SAC_WL_SCHEDULE_STRIDE_START[i]

to the smallest legal index larger than SAC_WL_SCHEDULE_START, and similar for SAC_WL_SCHEDULE_STRIDE_START.

These variables set the index vector, but we also have a flat index, sometimes called offset (wlidx). If we are the inner-most loop, this needs to be set to the start of the slice.

wlgrid

This increases wlidx usually by 1, sometimes by more if we skip over a NOOP grid.

Distributed memory backend

There are several challenges for the distributed memory backend.

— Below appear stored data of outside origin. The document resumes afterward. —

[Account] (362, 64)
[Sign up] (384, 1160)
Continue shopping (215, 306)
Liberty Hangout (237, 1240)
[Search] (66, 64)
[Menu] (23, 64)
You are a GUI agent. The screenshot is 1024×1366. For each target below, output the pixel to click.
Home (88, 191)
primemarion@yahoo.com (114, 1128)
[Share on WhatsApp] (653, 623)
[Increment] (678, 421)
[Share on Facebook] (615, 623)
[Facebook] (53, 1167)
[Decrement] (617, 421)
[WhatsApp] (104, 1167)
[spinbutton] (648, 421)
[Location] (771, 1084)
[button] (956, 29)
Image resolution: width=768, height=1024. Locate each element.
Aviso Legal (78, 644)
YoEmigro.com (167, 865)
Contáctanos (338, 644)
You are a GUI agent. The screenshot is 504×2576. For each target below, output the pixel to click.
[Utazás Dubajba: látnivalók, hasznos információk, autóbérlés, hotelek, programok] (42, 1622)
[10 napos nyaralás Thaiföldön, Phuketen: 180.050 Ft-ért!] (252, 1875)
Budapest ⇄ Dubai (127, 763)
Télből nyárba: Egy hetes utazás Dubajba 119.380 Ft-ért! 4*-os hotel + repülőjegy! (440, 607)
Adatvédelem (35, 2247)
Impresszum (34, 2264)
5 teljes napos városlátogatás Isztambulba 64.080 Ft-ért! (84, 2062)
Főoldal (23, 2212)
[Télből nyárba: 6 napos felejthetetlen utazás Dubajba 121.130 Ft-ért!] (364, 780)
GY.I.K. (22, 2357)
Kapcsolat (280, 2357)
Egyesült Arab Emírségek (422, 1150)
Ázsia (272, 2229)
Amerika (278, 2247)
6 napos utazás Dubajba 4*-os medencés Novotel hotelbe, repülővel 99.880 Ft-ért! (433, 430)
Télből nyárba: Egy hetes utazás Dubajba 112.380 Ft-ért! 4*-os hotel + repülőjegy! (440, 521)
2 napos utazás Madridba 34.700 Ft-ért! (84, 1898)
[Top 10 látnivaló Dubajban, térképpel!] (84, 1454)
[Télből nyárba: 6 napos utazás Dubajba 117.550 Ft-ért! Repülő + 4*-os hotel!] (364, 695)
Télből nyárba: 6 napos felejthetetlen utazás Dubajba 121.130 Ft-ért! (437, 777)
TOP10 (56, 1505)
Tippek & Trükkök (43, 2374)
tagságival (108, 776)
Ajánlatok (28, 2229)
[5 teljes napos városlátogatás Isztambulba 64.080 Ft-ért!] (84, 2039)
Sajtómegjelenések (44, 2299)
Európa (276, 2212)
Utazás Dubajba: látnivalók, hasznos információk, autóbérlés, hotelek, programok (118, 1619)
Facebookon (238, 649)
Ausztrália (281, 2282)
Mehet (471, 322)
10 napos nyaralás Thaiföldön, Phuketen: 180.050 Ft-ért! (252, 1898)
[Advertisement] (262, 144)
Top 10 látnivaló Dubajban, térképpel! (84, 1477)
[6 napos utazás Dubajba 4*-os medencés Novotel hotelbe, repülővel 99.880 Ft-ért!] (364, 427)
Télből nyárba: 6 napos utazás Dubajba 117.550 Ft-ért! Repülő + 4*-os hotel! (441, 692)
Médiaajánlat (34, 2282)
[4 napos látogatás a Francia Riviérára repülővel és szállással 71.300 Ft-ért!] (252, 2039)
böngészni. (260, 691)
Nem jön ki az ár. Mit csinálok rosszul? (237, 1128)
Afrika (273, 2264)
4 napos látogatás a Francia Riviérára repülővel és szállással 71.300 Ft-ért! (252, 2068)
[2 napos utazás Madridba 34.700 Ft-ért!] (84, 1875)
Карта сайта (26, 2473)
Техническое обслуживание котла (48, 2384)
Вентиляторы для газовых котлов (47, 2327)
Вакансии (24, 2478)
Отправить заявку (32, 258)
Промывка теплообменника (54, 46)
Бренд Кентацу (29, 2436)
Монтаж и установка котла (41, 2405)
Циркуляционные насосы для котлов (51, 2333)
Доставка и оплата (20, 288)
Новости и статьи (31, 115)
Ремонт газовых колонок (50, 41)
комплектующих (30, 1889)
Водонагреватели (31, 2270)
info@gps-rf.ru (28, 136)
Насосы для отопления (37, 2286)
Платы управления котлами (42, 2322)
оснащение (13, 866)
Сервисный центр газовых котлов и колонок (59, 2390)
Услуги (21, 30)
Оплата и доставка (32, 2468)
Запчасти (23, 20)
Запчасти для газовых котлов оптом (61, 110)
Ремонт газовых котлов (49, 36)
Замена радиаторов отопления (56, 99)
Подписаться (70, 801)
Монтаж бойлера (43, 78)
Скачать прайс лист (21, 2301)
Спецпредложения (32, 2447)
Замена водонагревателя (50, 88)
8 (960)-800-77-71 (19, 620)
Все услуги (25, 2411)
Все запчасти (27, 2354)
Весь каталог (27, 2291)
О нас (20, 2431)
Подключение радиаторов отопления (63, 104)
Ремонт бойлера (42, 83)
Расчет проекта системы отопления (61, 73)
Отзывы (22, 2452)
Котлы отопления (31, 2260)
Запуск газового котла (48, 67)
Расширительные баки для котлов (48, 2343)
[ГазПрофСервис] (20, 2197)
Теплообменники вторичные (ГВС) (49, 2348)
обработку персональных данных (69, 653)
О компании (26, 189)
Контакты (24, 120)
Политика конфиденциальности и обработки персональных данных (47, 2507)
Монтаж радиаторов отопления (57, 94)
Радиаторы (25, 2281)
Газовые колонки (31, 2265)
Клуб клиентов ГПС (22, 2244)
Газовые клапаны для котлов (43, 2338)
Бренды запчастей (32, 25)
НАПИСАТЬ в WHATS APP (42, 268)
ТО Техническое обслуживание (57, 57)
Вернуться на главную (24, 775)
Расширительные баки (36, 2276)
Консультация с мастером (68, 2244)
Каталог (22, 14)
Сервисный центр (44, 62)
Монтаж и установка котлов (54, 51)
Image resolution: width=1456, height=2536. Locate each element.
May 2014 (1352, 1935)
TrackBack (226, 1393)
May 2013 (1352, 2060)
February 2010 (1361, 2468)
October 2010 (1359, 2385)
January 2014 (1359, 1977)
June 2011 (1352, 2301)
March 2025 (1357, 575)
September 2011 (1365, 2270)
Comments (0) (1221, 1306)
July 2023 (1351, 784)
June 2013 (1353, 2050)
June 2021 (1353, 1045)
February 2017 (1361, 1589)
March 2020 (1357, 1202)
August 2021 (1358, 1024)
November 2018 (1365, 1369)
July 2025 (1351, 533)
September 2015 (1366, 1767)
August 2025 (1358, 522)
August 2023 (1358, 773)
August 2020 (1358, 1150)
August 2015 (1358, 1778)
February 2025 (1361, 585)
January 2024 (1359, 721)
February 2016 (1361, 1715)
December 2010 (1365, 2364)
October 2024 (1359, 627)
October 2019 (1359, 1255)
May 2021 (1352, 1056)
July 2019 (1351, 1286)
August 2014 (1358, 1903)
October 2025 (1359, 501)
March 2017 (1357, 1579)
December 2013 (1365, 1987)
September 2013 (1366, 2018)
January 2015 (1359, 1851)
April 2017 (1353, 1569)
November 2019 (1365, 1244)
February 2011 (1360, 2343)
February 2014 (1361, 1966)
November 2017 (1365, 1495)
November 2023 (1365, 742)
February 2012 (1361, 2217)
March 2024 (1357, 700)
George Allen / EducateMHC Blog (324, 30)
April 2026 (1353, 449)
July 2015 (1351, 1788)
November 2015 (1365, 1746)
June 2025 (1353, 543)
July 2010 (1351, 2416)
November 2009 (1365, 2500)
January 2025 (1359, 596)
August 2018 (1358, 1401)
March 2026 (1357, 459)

The distributed memory backend divides the work for a with2 node, not a wlseg node
We can only call ShrayStart on arrays that are distributed, and this decision is made at runtime.
For genarray, modarray the start and end is computed with ShrayStart, ShrayEnd, but not for fold.

That means we cannot implement a scheduler for it. Instead, we do the following recipe

Before we start the compilation of wlseg nodes, we compute SAC_wl_global_ub0, the global upper bound in first dimension. So for genarray this is SAC_ND_A_SIZE (var_NT, 0), and for a fold-loop, it is the maximum of WLSEG_IDXSUP[0] over all segments.
In COMPwith2 we make the decision to distribute or not and set SAC_wl_global_start0, SAC_wl_global_stop0. If the loop is not distributed, this is 0 and SAC_wl_global_ub0. If it is a genarray or modarray and distributed, this is determined with Shray(Start|End). If it is a distributed fold loop, we implement a block schedule ourself.
In the actual scheduler, we intersect the [lower, upper) that are passed with [SAC_wl_global_start0, SAC_wl_global_stop0).

Upshot of change

Schedulers are now free to set SAC_WL_SCHEDULE_(START|STOP) to any partition of the index space, and the rest of the compilation process does not need to be modified.

Performance

I assume the reason for the old implementation is performance. I cannot imagine a scenario where this will have a measurable effect as we only add a few integer operations outside of the tight loop. Benchmarks on the code I have lying around (PDE, CFAL) confirm this.

Edited Mar 11, 2025 by Thomas Koopman

Simplify scheduling and integrate distmem scheduling